The UK, with its hard Brexit trade and cooperation agreement, is on the outer tier of relations to the EU, compared to those with access to the EU’s single market or customs union, or currently in an accession process. The UK shares this outer circle position with Azerbaijan and Armenia.

Despite all this, the prospect of the new Labour Government working to improve EU-UK relations, establish a serious, structured format and focus for security relations broadly defined (possibly including climate too) is positive. EU leaders are likely to welcome it and are waiting for Starmer to set out an initial outline of how the UK wants to change and improve relations.

Ironically, this is what Theresa May aimed to do too. Her initial Withdrawal Agreement with the EU aimed to establish a formal security framework. And Starmer shares her red lines from back then. But May’s tormented failure to get her EU deal through Parliament in 2019, resulting in her defenestration by Boris Johnson, is many miles away politically from what Keir Starmer can now credibly, calmly offer the EU.

The new European Parliament throws up complicationsThe new European Parliament throws up complications (Image: PA)

So, a new, substantive shift in EU-UK relations is on the cards. And, in the face of a deeply unstable geopolitical environment, including the possibility of a Trump presidency, deeper security relations look important. One negative impact of Brexit, in the last four years, has been ever more limited, shallow contact between UK and EU politicians, officials, and diplomats at all levels. A security pact can counter this and bring the two closer together again.

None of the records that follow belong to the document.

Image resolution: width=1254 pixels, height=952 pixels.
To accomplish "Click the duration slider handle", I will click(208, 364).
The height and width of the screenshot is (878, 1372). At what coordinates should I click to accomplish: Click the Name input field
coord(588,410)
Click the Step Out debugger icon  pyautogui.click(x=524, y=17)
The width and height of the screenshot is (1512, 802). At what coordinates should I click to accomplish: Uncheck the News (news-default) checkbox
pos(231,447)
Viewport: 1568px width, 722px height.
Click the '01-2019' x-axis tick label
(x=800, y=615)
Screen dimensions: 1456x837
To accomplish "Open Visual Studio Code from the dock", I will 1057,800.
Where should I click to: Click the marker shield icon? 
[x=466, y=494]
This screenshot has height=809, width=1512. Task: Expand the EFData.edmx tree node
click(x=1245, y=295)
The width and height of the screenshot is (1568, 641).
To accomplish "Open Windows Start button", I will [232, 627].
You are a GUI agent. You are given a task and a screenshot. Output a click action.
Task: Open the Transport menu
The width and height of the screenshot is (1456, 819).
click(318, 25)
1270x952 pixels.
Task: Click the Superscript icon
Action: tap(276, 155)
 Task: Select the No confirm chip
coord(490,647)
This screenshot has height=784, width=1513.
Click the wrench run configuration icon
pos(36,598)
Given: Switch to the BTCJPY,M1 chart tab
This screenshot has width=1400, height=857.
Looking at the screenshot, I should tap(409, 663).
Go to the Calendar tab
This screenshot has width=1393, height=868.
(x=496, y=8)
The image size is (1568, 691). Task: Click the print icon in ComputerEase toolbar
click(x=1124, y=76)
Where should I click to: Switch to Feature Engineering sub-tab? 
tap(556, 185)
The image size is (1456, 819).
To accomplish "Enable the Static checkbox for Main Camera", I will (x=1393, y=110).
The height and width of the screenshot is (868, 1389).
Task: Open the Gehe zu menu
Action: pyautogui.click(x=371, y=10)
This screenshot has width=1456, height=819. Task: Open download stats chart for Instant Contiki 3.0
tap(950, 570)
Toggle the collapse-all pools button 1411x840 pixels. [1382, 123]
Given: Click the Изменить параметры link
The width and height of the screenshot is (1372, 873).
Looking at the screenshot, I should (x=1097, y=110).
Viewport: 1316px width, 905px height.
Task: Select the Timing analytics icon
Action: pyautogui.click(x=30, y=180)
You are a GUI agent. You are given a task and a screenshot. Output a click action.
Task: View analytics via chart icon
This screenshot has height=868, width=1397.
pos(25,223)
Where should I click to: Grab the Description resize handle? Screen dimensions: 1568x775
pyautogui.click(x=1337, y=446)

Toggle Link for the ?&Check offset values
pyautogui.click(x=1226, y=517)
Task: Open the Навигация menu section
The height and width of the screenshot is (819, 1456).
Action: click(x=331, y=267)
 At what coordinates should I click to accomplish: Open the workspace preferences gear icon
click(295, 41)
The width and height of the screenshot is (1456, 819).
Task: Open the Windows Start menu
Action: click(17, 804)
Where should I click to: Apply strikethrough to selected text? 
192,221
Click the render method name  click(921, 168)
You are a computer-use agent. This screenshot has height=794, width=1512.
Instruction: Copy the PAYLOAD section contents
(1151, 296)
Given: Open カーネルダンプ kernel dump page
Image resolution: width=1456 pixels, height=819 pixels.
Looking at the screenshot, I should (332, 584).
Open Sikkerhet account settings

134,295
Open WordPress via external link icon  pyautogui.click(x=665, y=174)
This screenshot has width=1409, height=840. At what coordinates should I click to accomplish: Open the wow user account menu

But there are limits. Keir Starmer has ruled out rejoining the EU, its customs union and single market. Free movement is off the cards (and pre-election hints that Scotland might be able to run a partially separate migration policy seem wrong). The EU will welcome closer security co-operation. But the UK’s external influence is limited. It cannot influence how the EU deals with renegade member states such as Hungary, how the EU progresses Ukraine’s accession process or how and whether the now larger, far-right contingent in the European Parliament starts to weaken the European Green Deal.

The Blenheim summit should be a good European launch pad for Keir Starmer. But where EU-UK relations go next will play out in the establishment of a strategic security partnership, and in detailed negotiations on everything from a veterinary deal on agricultural trade to mutual recognition of professional qualifications.

The EPC as a useful networking, discussion forum will continue. But the real hard work of giving substance to the UK’s new European strategy lies elsewhere.